DNA Structure and Function

(Sinden)

  • DNA structure and supercoiling: The Sinden lab studies DNA, alternative conformation of DNA, and DNA supercoiling. Alternative conformations of DNA include cruciforms, left-handed Z-DNA, intramolecular triplex DNA, unwound DNA structures, and G-quadruplex structures. In 1995 we discovered a new alternative DNA structure called slipped-strand DNA. We have shown that many of these structures exist in the chromosomes of living bacterial cells. We work to understand the biological roles and consequences of these alternative DNA conformations in mammalian cells.

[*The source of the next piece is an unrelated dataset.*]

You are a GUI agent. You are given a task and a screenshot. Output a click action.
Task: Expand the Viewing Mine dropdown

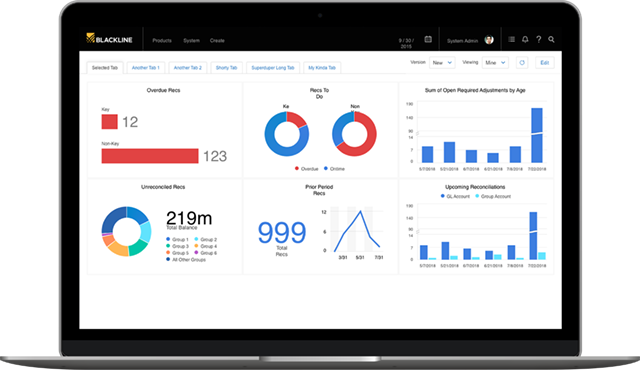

  • Molecular mechanisms of spontaneous and genotoxicant-induced mutation: A second area of research interest involves understanding the molecular mechanisms of mutagenesis. An exciting correlation exists between DNA sequences that form alternative structures and mutations that cause cancer and human genetic disease. That is – mutations do not really occur randomly, rather they are often templated by the DNA sequence itself. In other words, certain DNA sequences (DNA repeats) are their own worst enemy. These DNA sequences are prone to, or better perhaps, programmed for, self-directed mutation. We work to understand these molecular mechanisms of spontaneous mutagenesis that involve alternative DNA conformations. In addition, we have shown that many types of mutations occur preferentially on either the leading or lagging strand during replication. Currently, we are investigating the genetic instability of DNA sequences that form four-stranded, G-quadruplex structures. These sequences are associated with genetic instabilities associated with cancer.

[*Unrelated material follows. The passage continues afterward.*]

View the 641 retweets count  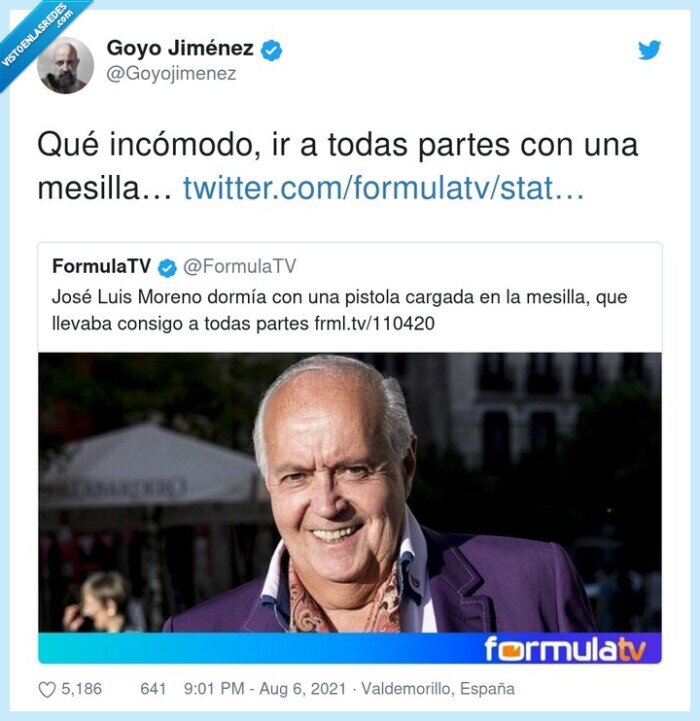coord(153,689)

  • DNA repeat instability associated with human genetic neurodegenerative disease: A third area of interest involves understanding the molecular basis of certain human genetic diseases. This area of research integrates the above two focus areas: DNA structure and spontaneous mutagenesis. Currently, more than 40 human genetic neurodegenerative diseases are caused by the massive expansion of (CTG)n•(CAG)n, (CGG)n•(CCG)n, (GAA)n•(TTC)n, (CCTG)n•(CAGG)n, or (ATTCT)n•(AGAAT)n DNA repeats. All these DNA repeats form one or more alternative DNA conformations, including hairpins, slipped strand DNA, parallel DNA, triplex DNA, and unwound structures, which are likely involved in their genomic instability (i.e., expansion or deletion mutations). We have developed genetic assays for studying the deletion of DNA repeats in a model bacterial system. A goal of our laboratory is to understand the molecular basis for the expansion (and deletion) mutations and to find a therapeutic approach for reducing repeat length. We are currently investigating the role of tryptanthrins and coralyne derivatives as chemicals that may stabilize intramolecular triplex DNA and lead to increased rates of deletion of the Friedreich Ataxia  (GAA)n•(TTC)n repeats. With such an approach, one may be able to prevent or delay onset of repeat expansion diseases.